7 heures, 45 minutes et 13 secondes pour voter

Dans certains cas, posséder le bon document ne suffit pas. En Géorgie, avec la « Exact Match Law » de 2017, encore fallait-il qu’il n’y ait pas la moindre erreur orthographique, un tréma en trop, ou une initiale de deuxième prénom manquante. Une exigence qui pénalise le plus souvent les noms « ethniques ». Lors des midterms de 2018, les bulletins de 53.000 Géorgiens, dont 70% de Noirs, ont ainsi été disqualifiés.

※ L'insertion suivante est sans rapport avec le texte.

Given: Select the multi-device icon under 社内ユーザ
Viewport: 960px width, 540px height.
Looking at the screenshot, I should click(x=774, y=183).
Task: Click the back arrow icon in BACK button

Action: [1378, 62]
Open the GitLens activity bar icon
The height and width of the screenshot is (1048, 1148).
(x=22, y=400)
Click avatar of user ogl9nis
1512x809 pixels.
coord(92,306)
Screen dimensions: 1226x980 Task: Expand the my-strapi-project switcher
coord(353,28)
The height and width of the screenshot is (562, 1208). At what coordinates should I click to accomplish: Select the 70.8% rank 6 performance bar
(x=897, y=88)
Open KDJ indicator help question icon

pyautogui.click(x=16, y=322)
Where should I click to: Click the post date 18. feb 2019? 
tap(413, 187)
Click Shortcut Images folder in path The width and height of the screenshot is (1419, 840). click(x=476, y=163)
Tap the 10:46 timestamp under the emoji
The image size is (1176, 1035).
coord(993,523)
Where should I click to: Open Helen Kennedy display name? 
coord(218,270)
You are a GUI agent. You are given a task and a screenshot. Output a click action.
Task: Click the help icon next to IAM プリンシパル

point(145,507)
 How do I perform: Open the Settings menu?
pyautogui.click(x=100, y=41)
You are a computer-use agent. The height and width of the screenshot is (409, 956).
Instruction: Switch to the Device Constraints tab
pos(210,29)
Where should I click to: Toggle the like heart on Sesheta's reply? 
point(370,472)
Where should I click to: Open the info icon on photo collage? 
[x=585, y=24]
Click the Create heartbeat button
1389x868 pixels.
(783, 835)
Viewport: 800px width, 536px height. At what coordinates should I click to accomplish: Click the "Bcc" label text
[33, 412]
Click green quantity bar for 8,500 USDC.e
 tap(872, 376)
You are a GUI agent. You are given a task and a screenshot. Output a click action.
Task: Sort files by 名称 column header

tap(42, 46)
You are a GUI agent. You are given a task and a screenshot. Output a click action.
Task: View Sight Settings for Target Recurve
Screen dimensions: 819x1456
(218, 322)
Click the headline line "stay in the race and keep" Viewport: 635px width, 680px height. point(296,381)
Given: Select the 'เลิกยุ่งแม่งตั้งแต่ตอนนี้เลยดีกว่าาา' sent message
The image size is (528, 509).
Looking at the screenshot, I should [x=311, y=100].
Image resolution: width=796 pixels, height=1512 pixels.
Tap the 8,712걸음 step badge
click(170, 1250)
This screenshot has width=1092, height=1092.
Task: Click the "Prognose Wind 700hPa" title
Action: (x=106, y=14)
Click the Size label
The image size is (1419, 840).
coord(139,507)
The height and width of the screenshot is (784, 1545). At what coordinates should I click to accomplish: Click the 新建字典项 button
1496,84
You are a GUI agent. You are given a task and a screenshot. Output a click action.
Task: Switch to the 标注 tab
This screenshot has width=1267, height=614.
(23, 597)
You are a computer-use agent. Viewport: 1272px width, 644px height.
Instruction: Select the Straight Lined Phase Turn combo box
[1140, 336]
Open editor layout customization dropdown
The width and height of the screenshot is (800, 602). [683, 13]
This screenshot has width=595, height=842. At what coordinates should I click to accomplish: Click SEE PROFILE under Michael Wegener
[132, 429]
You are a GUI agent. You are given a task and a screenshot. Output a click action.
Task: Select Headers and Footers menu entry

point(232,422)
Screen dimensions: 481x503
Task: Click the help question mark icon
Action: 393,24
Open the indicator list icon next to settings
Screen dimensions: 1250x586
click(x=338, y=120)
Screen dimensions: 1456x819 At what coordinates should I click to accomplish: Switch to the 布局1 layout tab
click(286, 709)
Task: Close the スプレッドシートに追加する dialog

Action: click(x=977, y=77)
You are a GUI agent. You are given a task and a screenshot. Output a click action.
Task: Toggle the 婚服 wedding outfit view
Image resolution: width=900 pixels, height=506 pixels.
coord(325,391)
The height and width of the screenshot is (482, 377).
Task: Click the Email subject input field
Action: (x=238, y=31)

Certains États républicains ont également réduit le nombre de bureaux de vote dans les comtés noirs, obligeant les citoyens à parcourir des dizaines de kilomètres pour trouver leur bureau et à patienter des heures devant des centres en sous effectifs bondés. Lors des élections de midterm de 2018, à Fulton County en Géorgie, un électeur a chronométré la durée de son attente dans la queue : 7 heures, 45 minutes et 13 secondes. Selon un rapport du Brennnan Center for Justice, les Noirs ont attendu 45% plus longtemps que les Blancs pour voter lors des dernières midterms. Or comme le fait remarquer une chroniqueuse du Times, obliger un électeur précaire à patienter des heures en pleine semaine équivaut à imposer une sorte de « poll tax », puisque cela le prive d’heures travaillées.

Une stratégie qui pourrait toutefois se retourner contre Trump, incitant de nombreux Américains à voter de manière anticipée, une pratique facilitée dans le contexte de la pandémie. La veille du scrutin, plus de 100 millions d’Américains avaient déjà voté, un record.